Politics, Government & Public Policy: April 2017 Archives


The biggest news from President Trump's tax proposal is the plan to eliminate the federal deduction for state income taxes. This would mean that you wouldn't get to subtract your state income tax from your income when calculating your federal income tax, and it would have the greatest effect on residents of high-tax states.

To offset the loss of revenue from lower tax rates and other changes, Cohn and Mnuchin said they were proposing to eliminate virtually all tax deductions that Americans claim, provisions that they argued primarily benefited wealthier Americans. Cohn said they would preserve tax breaks for mortgage interest, retirement savings and charitable giving. But almost all others would be jettisoned.

This includes the tax deduction people can claim for the state and local taxes they pay each calendar year, a provision that saves taxpayers more than $1 trillion every 10 years. These taxes can be particularly high in states with higher income taxes, such as California and New York, so the change could be acutely felt there.

"It's not the federal government's job to be subsidizing the states," Mnuchin told reporters at the briefing with Cohn.

Cohn is right: the deduction is a subsidy for state governments... a subsidy that benefits high-tax states that primarily vote for Democrats.

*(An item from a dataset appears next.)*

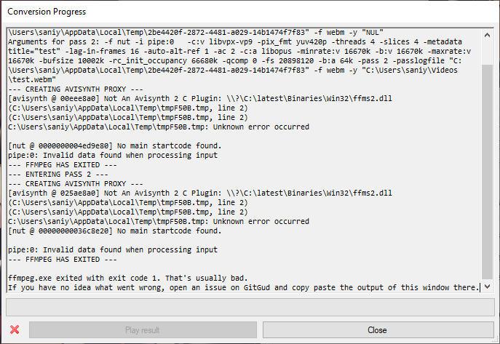This screenshot has height=344, width=500.
Task: Click the '[avisynth @ 00eee8a0]' error line
Action: (x=200, y=98)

On principle I'm in favor of eliminating most deductions, and I'm sure it's no coincidence that Trump's political adversaries will be hardest hit.


In the midst of advising California Democrats to not mote the state's primary earlier in the year for the 2020 election cycle, Michael Barone notes that America's most populous state has been drifting pretty far left from the mainstream.

As I wrote in a December 2016 Washington Examiner column, is that for the first time in the nation's history our largest state has voted at one end of the political spectrum. California has become a political outlier. New York, the largest state in censuses from 1820 to 1960, almost always voted within 5 percent of the national average in those years. So did California from the time it became the largest state in 1963 up through 1996. But it voted 6 points more Democratic than the nation in 2000 and 2004, 9 points more in 2008, 10 points more in 2012 and a whopping 14 points more Democratic than the nation in 2016. Only one state, Hawaii, voted more Democratic, and by only 1 point.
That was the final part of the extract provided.